Definitionally, talmud Torah is entering the stream. Not seeing a statement as a point to isolate in time and space, but as a being within current that runs through history from creation to redemption.

(This notion of process, that G-d “planted within us eternal life” [as the berakhah puts it], that the job of the Jewish People is to nurture that seedling until “truth arises from the ground”, is developed quite beautifully by the Qetzos haChoshen. Hopefully those quotes were enough to tempt you to read this earlier blog entry.)

III

Both the classical academic and the Deconstructionist share one thing in common — they see themselves as encountering the text. The idea is that the material is “other”, outside, to remain objectively studied. One looks for the context for which the text was written. The other looks for how the text can be understood with minimal assumptions about context.

Wissenschaft des Judentums, the “science” — i.e. academic study — “of Judaism”, isn’t inherently evil. It is quite possible, and in some circles quite common, to combine Orthodoxy and Wissenschaft. However, as implied at the end of the previous section, it is not to be confused with Talmud Torah as per the mitzvah.

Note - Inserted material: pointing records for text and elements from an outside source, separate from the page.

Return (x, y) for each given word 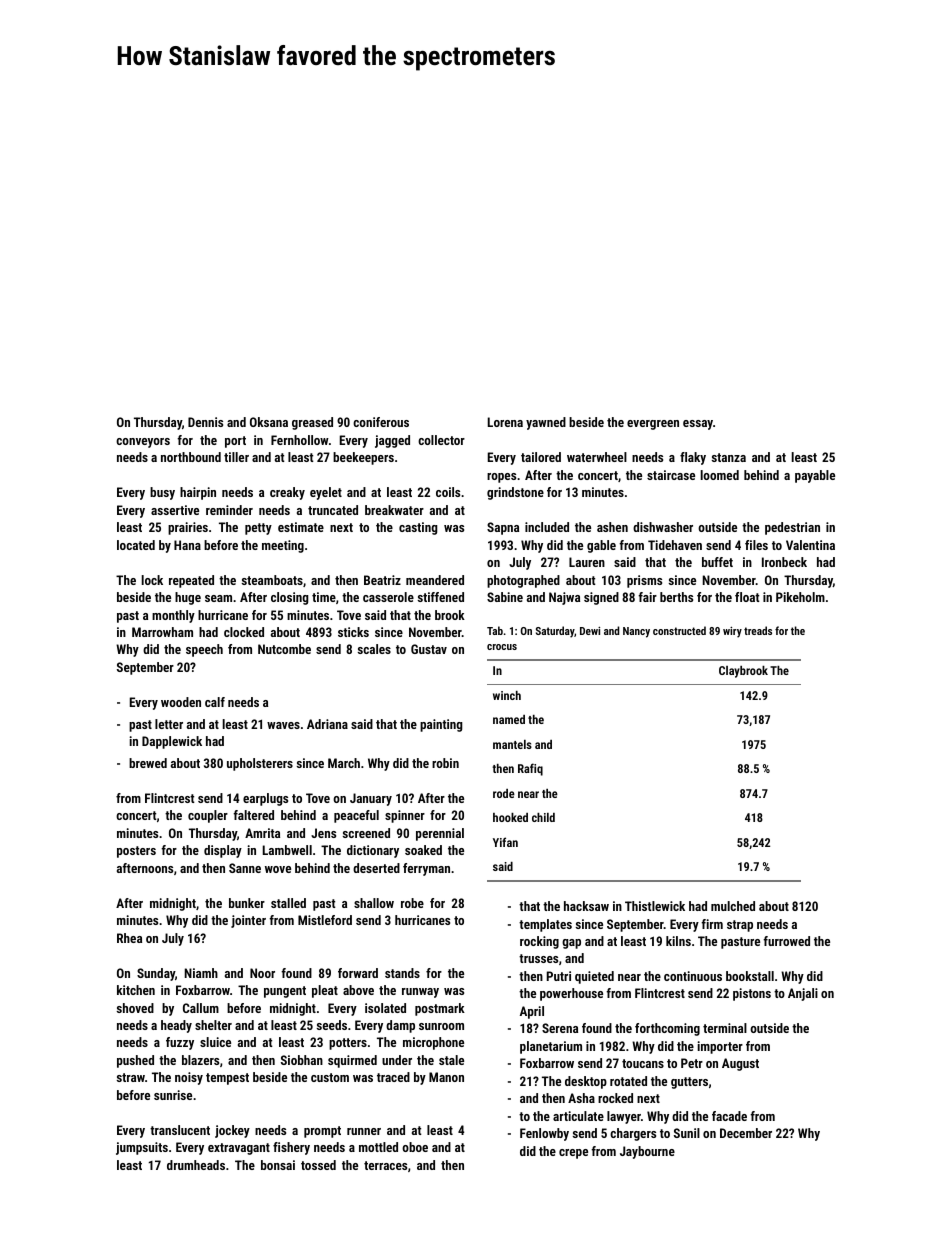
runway (420, 993)
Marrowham (162, 632)
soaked (423, 850)
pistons (752, 994)
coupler (208, 816)
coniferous (381, 422)
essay (698, 425)
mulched (733, 906)
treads (758, 630)
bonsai (278, 1165)
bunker (247, 903)
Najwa (564, 598)
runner (364, 1131)
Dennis (205, 422)
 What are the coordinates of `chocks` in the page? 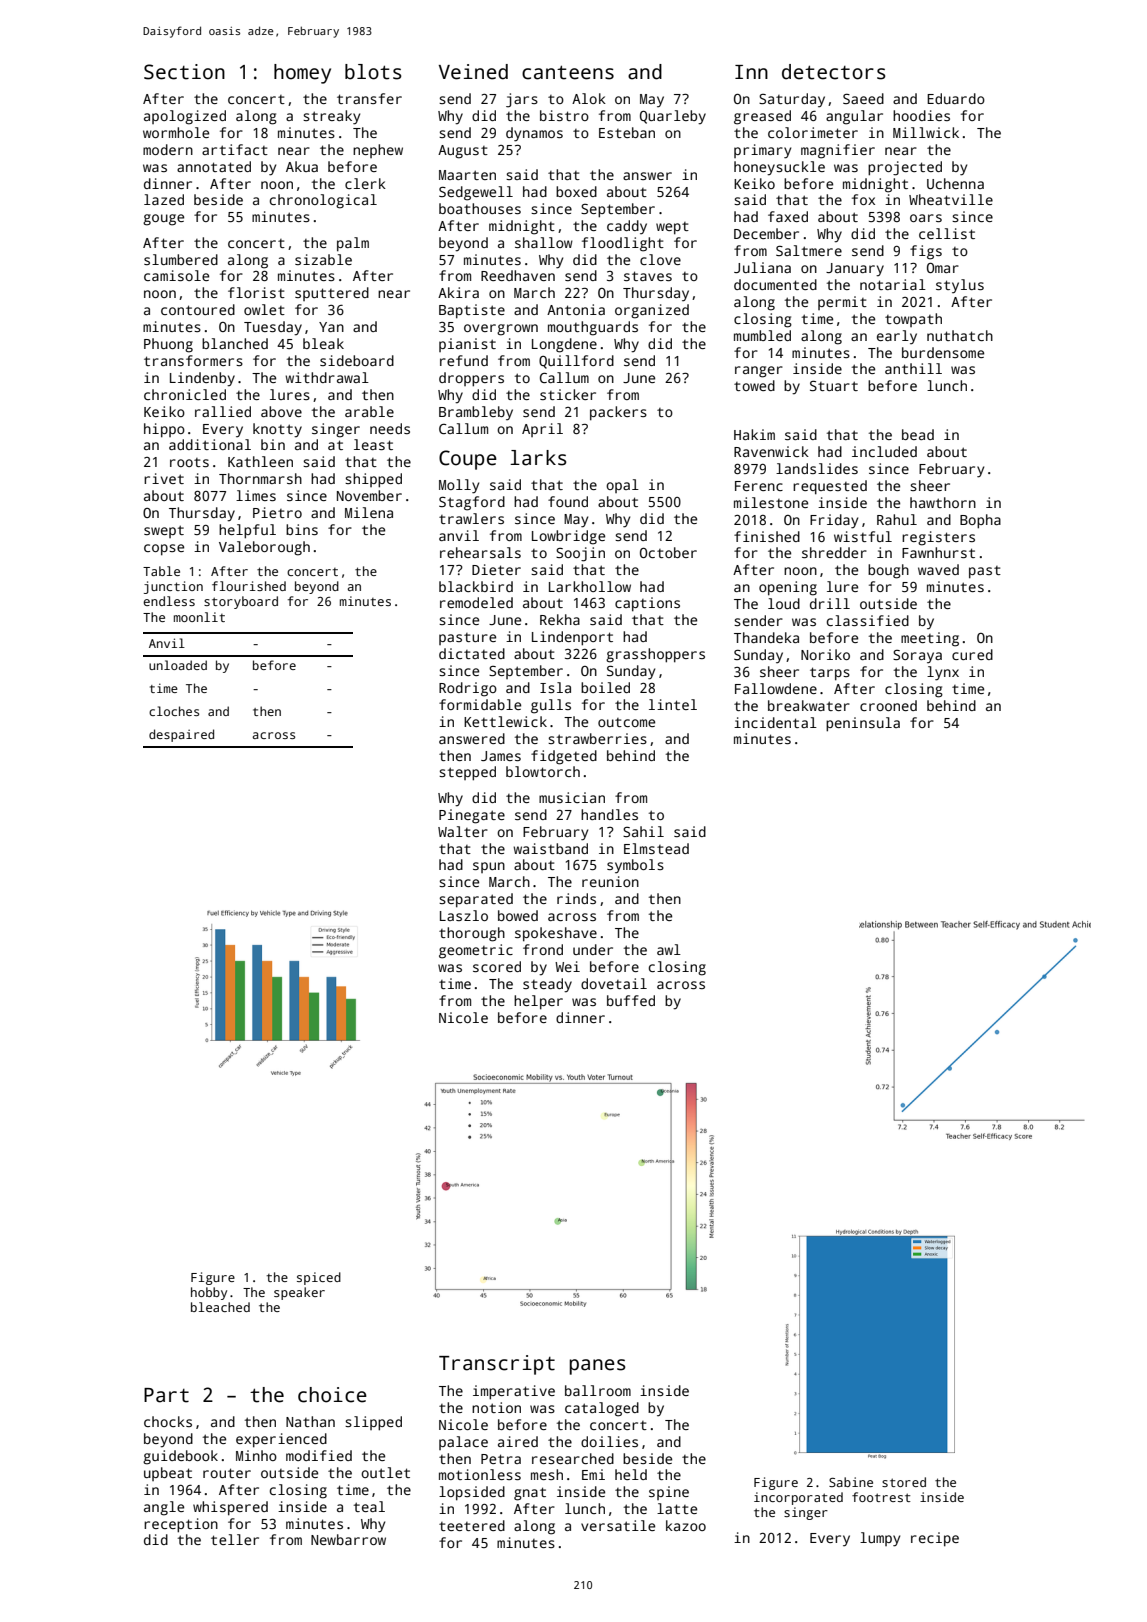 It's located at (168, 1421).
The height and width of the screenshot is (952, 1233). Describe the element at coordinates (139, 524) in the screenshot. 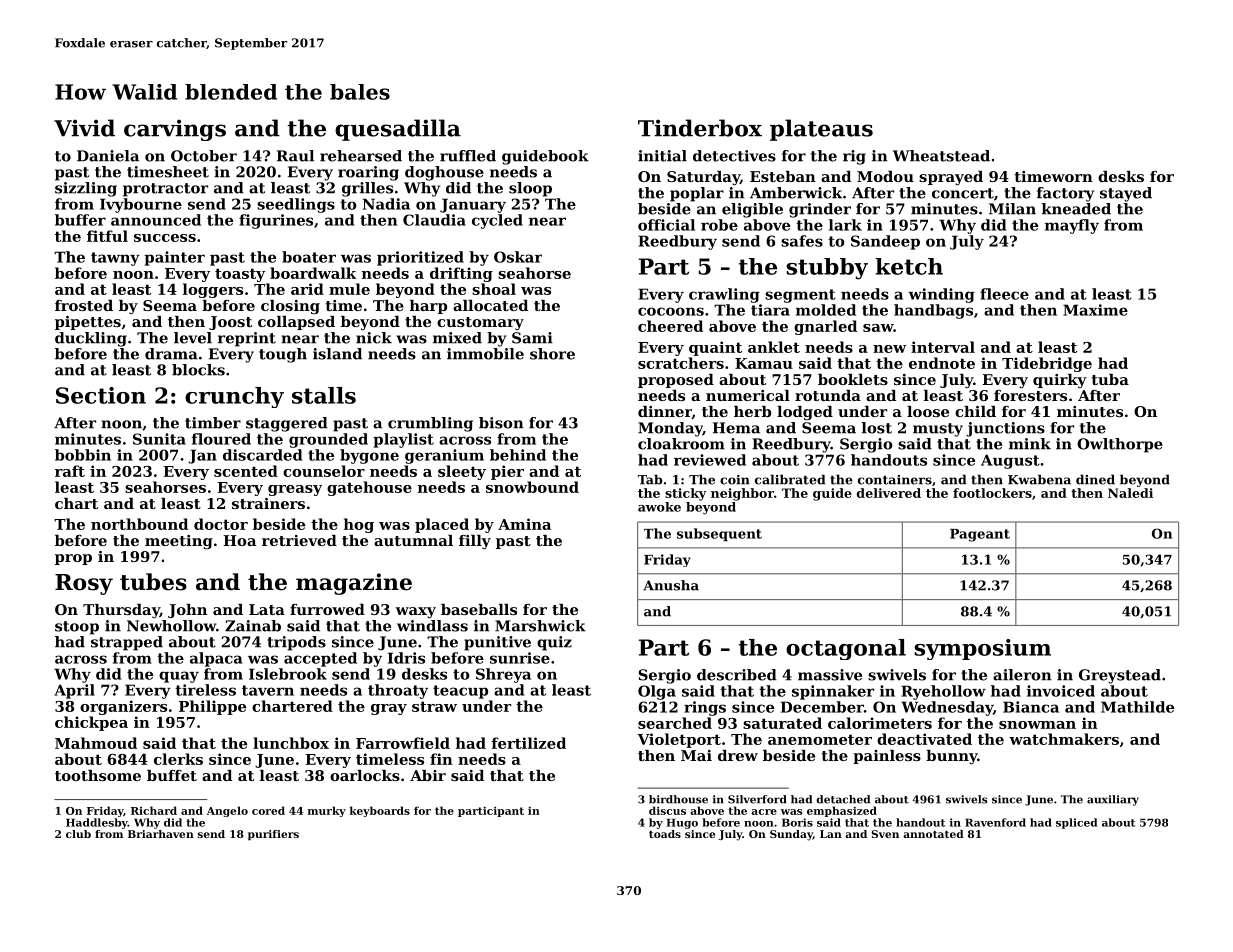

I see `northbound` at that location.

The academic’s job is the objective study of the material. Trying to get to the truth by eliminating personal bias and hidden assumptions. Talmud Torah is about internalizing the lessons of the Torah. Rather than trying to be objective, the entire goal is subjectivity. If mesorah is a discussion down the generations, studying Torah is adding one’s voice to the conversation.

3 thoughts on “Postmodernism and Mesorah

  1. It’s likely that no one will take the time to study, analyze, and publish about Torah material who is not committed to it or committed against it ahead of time (whether he knows this or not).

    Even if an uncommitted approach could be arranged, a scholar’s commitment to Torah produces the better, more objective result, as least in part because the investigator then has a greater degree of Siyata D’Shmaya (G-d’s help).